[To do] Output the records that follow exactly as they are written.

[[ Exercise inputs, beginning ]]

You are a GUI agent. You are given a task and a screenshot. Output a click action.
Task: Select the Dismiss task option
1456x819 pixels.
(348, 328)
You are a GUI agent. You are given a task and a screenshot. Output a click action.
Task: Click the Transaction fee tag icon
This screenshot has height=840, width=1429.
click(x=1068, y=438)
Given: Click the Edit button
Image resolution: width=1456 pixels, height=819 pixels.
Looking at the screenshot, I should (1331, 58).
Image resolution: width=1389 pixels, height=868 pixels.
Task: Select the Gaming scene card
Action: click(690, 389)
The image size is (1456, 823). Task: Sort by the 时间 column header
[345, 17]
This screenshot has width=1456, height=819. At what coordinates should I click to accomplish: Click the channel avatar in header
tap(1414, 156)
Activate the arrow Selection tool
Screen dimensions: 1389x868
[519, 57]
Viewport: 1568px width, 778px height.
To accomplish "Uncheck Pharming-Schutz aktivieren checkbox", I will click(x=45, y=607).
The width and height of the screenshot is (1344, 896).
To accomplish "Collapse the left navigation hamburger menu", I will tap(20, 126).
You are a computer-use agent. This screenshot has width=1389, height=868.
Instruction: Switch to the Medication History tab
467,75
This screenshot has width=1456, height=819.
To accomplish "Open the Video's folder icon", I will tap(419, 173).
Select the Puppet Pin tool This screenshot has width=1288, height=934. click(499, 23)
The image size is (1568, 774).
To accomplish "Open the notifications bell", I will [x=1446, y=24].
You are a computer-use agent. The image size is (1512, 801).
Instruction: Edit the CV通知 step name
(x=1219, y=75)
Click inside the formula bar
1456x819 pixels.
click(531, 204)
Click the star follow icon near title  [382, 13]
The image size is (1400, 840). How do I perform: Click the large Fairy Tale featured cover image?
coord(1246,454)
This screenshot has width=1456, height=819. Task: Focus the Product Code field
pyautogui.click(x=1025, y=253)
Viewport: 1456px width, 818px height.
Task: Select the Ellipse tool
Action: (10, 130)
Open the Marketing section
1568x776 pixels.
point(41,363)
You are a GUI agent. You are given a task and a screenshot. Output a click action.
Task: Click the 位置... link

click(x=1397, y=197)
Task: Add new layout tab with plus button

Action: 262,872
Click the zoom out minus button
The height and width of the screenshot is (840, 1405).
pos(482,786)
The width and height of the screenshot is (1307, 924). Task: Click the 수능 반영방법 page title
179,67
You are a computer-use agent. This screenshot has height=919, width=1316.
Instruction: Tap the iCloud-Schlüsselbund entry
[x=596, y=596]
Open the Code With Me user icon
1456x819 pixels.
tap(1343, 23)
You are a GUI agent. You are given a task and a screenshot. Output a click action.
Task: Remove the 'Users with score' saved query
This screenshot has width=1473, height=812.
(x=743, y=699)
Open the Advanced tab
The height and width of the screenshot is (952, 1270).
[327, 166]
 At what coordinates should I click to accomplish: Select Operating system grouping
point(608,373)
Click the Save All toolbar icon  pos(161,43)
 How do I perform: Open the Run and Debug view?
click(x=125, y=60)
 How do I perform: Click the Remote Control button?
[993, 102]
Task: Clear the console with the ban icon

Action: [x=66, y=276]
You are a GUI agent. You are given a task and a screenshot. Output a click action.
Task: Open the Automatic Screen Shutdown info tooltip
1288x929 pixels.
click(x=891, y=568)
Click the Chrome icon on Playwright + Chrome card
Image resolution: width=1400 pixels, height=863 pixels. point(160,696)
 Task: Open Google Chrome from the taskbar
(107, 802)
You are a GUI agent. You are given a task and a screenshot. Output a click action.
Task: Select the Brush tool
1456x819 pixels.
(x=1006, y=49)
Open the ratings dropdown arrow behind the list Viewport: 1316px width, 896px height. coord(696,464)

[[ Exercise inputs, end ]]

[Exercise response]
You are a GUI agent. You are given a task and a screenshot. Output a click action.
Task: Select the Dismiss task option
1456x819 pixels.
(348, 328)
You are a GUI agent. You are given a task and a screenshot. Output a click action.
Task: Click the Transaction fee tag icon
This screenshot has height=840, width=1429.
click(x=1068, y=438)
Given: Click the Edit button
Image resolution: width=1456 pixels, height=819 pixels.
Looking at the screenshot, I should (1331, 58).
Image resolution: width=1389 pixels, height=868 pixels.
Task: Select the Gaming scene card
Action: click(690, 389)
The image size is (1456, 823). Task: Sort by the 时间 column header
[345, 17]
This screenshot has width=1456, height=819. At what coordinates should I click to accomplish: Click the channel avatar in header
tap(1414, 156)
Activate the arrow Selection tool
Screen dimensions: 1389x868
[519, 57]
Viewport: 1568px width, 778px height.
To accomplish "Uncheck Pharming-Schutz aktivieren checkbox", I will click(x=45, y=607).
The width and height of the screenshot is (1344, 896).
To accomplish "Collapse the left navigation hamburger menu", I will tap(20, 126).
You are a computer-use agent. This screenshot has width=1389, height=868.
Instruction: Switch to the Medication History tab
467,75
This screenshot has width=1456, height=819.
To accomplish "Open the Video's folder icon", I will tap(419, 173).
Select the Puppet Pin tool This screenshot has width=1288, height=934. click(499, 23)
The image size is (1568, 774).
To accomplish "Open the notifications bell", I will [x=1446, y=24].
You are a computer-use agent. The image size is (1512, 801).
Instruction: Edit the CV通知 step name
(x=1219, y=75)
Click inside the formula bar
1456x819 pixels.
click(531, 204)
Click the star follow icon near title  [382, 13]
The image size is (1400, 840). How do I perform: Click the large Fairy Tale featured cover image?
coord(1246,454)
This screenshot has width=1456, height=819. Task: Focus the Product Code field
pyautogui.click(x=1025, y=253)
Viewport: 1456px width, 818px height.
Task: Select the Ellipse tool
Action: (10, 130)
Open the Marketing section
1568x776 pixels.
point(41,363)
You are a GUI agent. You are given a task and a screenshot. Output a click action.
Task: Click the 位置... link

click(x=1397, y=197)
Task: Add new layout tab with plus button

Action: 262,872
Click the zoom out minus button
The height and width of the screenshot is (840, 1405).
pos(482,786)
The width and height of the screenshot is (1307, 924). Task: Click the 수능 반영방법 page title
179,67
You are a computer-use agent. This screenshot has height=919, width=1316.
Instruction: Tap the iCloud-Schlüsselbund entry
[x=596, y=596]
Open the Code With Me user icon
1456x819 pixels.
tap(1343, 23)
You are a GUI agent. You are given a task and a screenshot. Output a click action.
Task: Remove the 'Users with score' saved query
This screenshot has width=1473, height=812.
(x=743, y=699)
Open the Advanced tab
The height and width of the screenshot is (952, 1270).
[327, 166]
 At what coordinates should I click to accomplish: Select Operating system grouping
point(608,373)
Click the Save All toolbar icon  pos(161,43)
 How do I perform: Open the Run and Debug view?
click(x=125, y=60)
 How do I perform: Click the Remote Control button?
[993, 102]
Task: Clear the console with the ban icon

Action: [x=66, y=276]
You are a GUI agent. You are given a task and a screenshot. Output a click action.
Task: Open the Automatic Screen Shutdown info tooltip
1288x929 pixels.
click(x=891, y=568)
Click the Chrome icon on Playwright + Chrome card
Image resolution: width=1400 pixels, height=863 pixels. point(160,696)
 Task: Open Google Chrome from the taskbar
(107, 802)
You are a GUI agent. You are given a task and a screenshot. Output a click action.
Task: Select the Brush tool
1456x819 pixels.
(x=1006, y=49)
Open the ratings dropdown arrow behind the list Viewport: 1316px width, 896px height. coord(696,464)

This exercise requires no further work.